Summer Of 69 Flashcards
Summer of 69
• Unionists at first relieved when O’Neill resigned believing these concessions for Catholics would be scrapped grew even more frustrated when his replacement Chichester Clark turned 180 degrees and committed himself to continuing the reforms.
• In April, in Derry serious rioting between Nationalists and the RUC resulted in the death of Catholic Samuel Devenny after he was beaten by the police.
• Riots followed the 12th July Parades in Belfast, Derry and Dungiven. Many Catholics in Belfast had to flee after houses in Catholic areas were burned down by loyalists leaving 7 dead and hundreds homeless. Francis McCloskey died in Dungiven after being beaten the police.
• A rally was held in Dublin calling for the Irish Army to enter Northern Ireland to protect Catholics on August 1st.
• The Derry Citizens Defense Association (DCDA) was established in early August to protect Catholics from the RUC.
All these events served to keep turning up the heat in Northern Ireland and the tension continued to rise higher and higher. As August progressed, the final hurrah of the Marching Season loomed large; the Apprentice Boys March.
Violence is Belfast and derry
The Apprentice Boys parade in Derry was followed by more than two days of intense violence.
• What started as stone throwing while the parade passed a nationalist area of the city descended into widespread violence and rioting with stones making way for petrol bombs.
In Belfast meanwhile rows of houses in catholic areas were being attacked and burned down.
• 3500 mostly catholic families were forced from their homes.
• Paramilitary groups from both sides became involved with snipers aiming at civilians and co-ordinated attacks.
The battle of the bogside
Derry/Londonderry was in the midst of a crisis. Between August 12th – 14th the city descended into chaos. A widespread riot lasting 50 hours engulfed the Bogside area of the city, an almost exclusively republican area.
Emerging from stone throwing while Apprentice Boys Parade passed the Bogside the RUC moved in to stop the missiles before the event descended into chaos.
• Nationalists barricaded their streets in bid to prevent the police and unionists from entering while throwing petrol bombs back across the barricades.
Over the next two days, L/Derry and the rest of Northern Ireland was gripped by violence.

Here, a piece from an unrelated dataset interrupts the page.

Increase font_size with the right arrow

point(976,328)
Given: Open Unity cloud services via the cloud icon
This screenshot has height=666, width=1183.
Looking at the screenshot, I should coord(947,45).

The Irish army in the summer of 69
The RUC was badly underprepared for the riot, lacking most of the equipment necessary to stop the violence.
For Unionists however the riots stirred paranoia and fear after Irish Taoiseach Jack Lynch made a speech in which he said he “could not stand by and watch innocent people injured and perhaps worse.“
He promised to send the Irish Army to the border and to set up field hospitals for those injured in the fighting.
• Lynch’s words were widely interpreted in the Bogside as promising that Irish troops were about to be sent to their aid.
• Unionists were appalled at this prospect, which they saw as a threatened invasion of Northern Ireland. Although the Irish Army was sent to the border, they restricted their activities to providing medical care for the injured.
The British soldiers in the summer of 69
On the afternoon of August 14th, NI Prime Minister James Chichester Clark took an unprecedented step and called for British troops to be send to help in L/Derry and Belfast to try and stop the violence.
•The 1st Battalion Prince of Wale’s Own Regiment were deployed soon after, having been held on reserve at HMS Sea Eagle, a British naval base in County Derry.
The British troops were at first welcomed by the Bogside residents as a neutral force compared to the RUC and the B-Specials. Many Catholics saw the British soldiers as people who could protect them, welcoming them with tea, sandwiches and biscuits.